## What the task asks:
Go through the lines below and copy each one that holds the string "green".

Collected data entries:

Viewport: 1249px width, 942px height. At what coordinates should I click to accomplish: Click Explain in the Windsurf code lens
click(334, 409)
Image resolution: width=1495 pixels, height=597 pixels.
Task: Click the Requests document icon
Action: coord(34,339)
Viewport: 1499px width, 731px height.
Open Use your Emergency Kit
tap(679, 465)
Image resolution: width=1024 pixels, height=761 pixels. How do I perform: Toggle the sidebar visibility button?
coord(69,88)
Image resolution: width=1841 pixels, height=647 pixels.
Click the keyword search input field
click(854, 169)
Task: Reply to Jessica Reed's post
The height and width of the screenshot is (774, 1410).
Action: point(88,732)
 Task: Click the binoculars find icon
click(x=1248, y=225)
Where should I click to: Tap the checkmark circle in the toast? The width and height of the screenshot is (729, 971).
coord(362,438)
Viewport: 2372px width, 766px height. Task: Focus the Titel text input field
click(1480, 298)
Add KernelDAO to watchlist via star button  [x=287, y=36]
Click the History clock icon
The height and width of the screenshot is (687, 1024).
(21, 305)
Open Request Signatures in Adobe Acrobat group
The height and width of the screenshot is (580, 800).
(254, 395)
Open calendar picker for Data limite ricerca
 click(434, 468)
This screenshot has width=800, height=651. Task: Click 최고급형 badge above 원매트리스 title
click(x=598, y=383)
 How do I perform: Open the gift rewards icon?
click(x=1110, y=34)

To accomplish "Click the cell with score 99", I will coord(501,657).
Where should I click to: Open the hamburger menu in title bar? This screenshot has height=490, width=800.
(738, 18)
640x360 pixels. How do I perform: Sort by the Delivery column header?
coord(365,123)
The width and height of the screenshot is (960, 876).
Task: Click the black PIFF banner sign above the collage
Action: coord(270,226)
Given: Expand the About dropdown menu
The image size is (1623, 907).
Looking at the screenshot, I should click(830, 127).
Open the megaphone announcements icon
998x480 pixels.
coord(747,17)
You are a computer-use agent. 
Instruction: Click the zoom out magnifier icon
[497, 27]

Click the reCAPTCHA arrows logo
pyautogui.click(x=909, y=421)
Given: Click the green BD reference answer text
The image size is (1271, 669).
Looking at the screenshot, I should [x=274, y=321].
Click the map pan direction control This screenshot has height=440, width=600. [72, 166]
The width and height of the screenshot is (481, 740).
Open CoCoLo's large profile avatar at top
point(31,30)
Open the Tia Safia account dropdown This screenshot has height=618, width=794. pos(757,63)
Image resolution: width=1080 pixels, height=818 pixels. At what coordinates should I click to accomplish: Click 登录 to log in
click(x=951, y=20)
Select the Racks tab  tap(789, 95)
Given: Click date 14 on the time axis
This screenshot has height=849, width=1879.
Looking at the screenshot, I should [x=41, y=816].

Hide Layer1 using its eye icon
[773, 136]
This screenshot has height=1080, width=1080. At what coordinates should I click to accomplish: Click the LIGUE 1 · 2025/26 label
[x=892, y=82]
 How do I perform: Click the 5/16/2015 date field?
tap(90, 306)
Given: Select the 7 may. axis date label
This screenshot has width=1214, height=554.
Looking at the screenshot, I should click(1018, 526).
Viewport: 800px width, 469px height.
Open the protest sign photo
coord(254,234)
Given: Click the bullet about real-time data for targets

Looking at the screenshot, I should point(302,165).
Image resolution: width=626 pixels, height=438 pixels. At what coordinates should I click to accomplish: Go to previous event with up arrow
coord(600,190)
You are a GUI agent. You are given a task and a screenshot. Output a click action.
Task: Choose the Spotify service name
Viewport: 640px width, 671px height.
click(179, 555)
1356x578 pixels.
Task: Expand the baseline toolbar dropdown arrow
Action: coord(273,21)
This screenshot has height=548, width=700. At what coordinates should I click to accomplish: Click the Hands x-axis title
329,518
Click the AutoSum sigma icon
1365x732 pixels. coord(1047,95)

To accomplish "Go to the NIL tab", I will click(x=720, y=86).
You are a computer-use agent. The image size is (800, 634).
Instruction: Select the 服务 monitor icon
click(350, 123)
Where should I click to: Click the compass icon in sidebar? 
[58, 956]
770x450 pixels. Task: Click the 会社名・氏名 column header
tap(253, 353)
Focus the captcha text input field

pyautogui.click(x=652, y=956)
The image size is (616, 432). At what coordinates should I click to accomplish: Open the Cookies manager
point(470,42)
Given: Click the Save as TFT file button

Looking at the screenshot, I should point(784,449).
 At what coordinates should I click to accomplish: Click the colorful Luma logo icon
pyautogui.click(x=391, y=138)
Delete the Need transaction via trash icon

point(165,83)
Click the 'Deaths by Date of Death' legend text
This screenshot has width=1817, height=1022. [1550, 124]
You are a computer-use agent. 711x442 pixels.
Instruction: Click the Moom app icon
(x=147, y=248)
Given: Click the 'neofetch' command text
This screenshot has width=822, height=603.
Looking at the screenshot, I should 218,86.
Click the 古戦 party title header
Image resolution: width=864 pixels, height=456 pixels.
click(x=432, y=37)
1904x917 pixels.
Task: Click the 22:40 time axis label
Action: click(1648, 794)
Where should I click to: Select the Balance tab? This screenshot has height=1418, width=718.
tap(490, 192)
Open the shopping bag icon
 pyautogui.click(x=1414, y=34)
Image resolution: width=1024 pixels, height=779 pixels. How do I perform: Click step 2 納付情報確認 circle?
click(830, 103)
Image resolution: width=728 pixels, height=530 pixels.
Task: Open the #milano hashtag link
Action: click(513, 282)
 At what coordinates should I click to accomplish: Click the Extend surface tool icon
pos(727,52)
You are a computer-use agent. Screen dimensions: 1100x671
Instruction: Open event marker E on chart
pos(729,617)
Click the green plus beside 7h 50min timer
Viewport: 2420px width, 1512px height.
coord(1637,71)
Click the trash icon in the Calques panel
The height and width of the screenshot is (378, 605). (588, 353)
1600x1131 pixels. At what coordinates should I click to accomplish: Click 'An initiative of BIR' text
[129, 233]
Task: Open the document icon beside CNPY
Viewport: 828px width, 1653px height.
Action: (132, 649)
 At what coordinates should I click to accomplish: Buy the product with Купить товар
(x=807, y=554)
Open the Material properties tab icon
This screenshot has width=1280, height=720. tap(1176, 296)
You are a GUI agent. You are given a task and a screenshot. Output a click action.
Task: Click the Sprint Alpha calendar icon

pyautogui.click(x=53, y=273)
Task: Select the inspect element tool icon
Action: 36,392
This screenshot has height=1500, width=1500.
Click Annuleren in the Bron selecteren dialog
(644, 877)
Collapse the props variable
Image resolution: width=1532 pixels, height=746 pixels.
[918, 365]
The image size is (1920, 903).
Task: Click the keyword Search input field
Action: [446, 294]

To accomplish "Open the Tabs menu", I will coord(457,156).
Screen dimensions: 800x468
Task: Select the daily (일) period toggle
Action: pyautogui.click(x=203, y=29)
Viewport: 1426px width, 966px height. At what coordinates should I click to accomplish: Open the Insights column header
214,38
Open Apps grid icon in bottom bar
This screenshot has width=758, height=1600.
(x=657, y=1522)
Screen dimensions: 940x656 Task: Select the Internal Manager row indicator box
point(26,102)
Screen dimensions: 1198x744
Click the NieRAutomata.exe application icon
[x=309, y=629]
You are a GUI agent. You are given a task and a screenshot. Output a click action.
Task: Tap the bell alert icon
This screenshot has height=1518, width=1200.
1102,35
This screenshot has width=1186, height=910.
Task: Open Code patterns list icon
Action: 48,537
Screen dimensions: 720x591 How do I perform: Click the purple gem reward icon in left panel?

## Completed exercise:
Given: Click the green BD reference answer text
Click the green plus beside 7h 50min timer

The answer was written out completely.